時雨は慌てて香から離れると、咄嗟に敷いてあった座布団を顔に包んで身を隠した。
「せっかく、良い雰囲気だったのに!」
「悪い悪い。そこの駅前で香の好きなプリンを買ってきたから、機嫌を直して下さいませ」
横槍が入って香は機嫌を損ねると、加奈はなだめるようにしてテーブルにプリンを並べる。
「ほら、いつまでも蹲っていないで時雨も食べるわよ」
「加奈……どこから聞いていたの?」
加奈が座布団を取り上げると、時雨は恐々と訊ねる。
加奈の事だからしばらく二人の様子を観察していたと思っている。
「んー、香が時雨にどっちの先輩が好きかって辺りかな」
ほぼ全部じゃないか。
玄関先で香の母親が夕食の買い物に出かけようとしたところに加奈と鉢合わせて家に入れてくれたらしい。

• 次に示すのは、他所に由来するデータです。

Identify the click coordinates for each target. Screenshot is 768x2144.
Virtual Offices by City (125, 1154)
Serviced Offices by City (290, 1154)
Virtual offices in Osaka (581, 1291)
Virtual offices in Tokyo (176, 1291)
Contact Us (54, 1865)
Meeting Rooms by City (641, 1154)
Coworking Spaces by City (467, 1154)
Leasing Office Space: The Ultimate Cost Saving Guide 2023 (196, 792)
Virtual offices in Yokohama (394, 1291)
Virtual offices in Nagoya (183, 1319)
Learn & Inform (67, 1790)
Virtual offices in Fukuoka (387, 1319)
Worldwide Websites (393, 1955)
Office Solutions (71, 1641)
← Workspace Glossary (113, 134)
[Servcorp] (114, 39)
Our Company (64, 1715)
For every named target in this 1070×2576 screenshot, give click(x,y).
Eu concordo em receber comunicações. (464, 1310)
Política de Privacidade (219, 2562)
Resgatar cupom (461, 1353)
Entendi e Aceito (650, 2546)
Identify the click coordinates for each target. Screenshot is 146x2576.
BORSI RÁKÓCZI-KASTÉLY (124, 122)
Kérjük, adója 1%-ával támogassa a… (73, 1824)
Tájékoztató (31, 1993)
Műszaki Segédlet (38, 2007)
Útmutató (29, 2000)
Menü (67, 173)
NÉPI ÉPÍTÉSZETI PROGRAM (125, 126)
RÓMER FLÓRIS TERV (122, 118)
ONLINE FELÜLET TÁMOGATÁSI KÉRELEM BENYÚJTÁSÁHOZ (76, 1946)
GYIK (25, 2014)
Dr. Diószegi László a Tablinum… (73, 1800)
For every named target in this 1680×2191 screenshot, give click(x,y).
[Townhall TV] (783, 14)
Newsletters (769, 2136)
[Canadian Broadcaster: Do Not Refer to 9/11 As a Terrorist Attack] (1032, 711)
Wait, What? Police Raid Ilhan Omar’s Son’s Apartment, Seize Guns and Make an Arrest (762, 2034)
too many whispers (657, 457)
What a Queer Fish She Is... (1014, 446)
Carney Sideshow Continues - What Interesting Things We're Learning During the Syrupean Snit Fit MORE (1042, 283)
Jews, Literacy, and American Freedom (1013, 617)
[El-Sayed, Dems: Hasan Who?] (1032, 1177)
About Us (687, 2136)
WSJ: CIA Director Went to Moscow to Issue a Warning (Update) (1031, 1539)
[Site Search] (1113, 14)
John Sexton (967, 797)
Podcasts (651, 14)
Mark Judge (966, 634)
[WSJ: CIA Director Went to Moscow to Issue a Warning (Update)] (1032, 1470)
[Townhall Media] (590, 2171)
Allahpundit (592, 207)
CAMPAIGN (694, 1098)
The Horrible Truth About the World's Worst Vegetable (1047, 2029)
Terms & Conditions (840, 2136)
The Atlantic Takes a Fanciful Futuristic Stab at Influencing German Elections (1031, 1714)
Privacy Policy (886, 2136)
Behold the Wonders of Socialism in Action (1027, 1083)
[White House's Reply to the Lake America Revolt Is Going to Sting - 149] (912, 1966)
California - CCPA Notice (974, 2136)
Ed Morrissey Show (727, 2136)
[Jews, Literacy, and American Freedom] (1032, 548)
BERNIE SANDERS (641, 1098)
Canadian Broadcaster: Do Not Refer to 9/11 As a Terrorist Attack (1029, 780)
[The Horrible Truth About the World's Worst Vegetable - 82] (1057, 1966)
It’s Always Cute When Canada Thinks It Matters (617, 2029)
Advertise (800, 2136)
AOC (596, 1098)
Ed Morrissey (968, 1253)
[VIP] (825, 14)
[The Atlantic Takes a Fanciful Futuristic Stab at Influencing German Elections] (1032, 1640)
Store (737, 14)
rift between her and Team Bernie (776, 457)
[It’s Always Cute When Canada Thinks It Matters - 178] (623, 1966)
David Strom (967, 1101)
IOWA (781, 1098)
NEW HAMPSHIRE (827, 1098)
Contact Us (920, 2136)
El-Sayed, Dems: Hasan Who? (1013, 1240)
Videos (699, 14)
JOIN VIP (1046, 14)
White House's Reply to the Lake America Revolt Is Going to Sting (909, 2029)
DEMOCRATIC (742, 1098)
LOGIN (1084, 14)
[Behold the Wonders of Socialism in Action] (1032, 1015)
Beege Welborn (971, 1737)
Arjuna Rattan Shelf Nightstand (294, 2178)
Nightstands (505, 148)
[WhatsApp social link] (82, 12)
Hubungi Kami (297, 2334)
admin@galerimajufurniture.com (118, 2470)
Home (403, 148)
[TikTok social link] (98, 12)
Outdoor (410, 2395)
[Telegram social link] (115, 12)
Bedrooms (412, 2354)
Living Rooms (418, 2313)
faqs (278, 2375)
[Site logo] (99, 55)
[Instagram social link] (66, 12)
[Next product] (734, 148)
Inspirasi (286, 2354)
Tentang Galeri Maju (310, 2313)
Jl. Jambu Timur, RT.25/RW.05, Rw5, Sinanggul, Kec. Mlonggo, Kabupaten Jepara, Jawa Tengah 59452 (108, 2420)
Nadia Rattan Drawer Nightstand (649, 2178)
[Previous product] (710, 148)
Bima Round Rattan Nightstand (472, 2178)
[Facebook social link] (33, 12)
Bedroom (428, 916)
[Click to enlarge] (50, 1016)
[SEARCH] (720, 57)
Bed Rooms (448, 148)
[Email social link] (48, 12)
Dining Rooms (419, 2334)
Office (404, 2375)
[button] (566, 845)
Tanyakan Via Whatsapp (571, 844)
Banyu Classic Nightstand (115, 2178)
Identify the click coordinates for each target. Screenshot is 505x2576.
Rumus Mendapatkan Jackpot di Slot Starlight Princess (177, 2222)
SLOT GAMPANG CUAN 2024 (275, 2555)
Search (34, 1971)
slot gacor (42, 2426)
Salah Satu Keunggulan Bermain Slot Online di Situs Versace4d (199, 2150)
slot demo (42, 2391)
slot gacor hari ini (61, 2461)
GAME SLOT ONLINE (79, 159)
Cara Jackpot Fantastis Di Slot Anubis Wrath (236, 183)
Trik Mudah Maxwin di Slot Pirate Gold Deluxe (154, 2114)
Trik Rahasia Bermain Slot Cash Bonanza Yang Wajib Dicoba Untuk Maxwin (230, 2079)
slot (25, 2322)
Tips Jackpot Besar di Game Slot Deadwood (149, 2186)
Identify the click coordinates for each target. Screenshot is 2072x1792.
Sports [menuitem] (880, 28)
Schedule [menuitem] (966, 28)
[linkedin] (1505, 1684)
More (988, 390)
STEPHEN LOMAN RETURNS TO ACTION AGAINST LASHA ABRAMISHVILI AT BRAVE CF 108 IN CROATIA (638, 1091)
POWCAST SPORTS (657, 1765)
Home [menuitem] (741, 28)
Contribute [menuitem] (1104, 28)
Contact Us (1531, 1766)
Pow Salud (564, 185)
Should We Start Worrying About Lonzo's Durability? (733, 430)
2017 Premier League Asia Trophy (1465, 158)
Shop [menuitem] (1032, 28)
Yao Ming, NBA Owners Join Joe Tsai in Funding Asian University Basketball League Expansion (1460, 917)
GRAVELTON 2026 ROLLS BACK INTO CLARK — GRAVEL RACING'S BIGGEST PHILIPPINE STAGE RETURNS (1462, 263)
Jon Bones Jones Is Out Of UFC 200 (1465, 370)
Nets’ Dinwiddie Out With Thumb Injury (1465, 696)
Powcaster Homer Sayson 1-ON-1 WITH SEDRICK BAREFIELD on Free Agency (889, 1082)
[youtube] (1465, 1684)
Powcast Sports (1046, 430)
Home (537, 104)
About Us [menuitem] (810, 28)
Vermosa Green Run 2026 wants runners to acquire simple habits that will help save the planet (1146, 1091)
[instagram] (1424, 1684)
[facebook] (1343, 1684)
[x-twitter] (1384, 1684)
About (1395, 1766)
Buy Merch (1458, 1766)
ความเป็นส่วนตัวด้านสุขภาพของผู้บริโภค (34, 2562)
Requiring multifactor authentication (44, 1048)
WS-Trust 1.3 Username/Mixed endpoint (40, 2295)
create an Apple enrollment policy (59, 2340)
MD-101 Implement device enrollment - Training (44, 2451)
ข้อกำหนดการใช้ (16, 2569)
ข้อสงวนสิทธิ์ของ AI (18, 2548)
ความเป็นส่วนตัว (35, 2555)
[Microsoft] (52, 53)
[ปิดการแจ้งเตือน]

すると、香の部屋の前から意味深な二人の会話が廊下まで筒抜けだったようで、足を止めていたようだ。
「それならすぐに部屋へ入ればよかったのに」
「二人の青春を邪魔したら悪いと思ったけど、あのまま続行してたら私が部屋に入る機会がなくなりそうだったからね」
加奈の野次馬根性には困ったものだと時雨は呆れると、座布団を戻して三人はプリンに舌鼓を打った。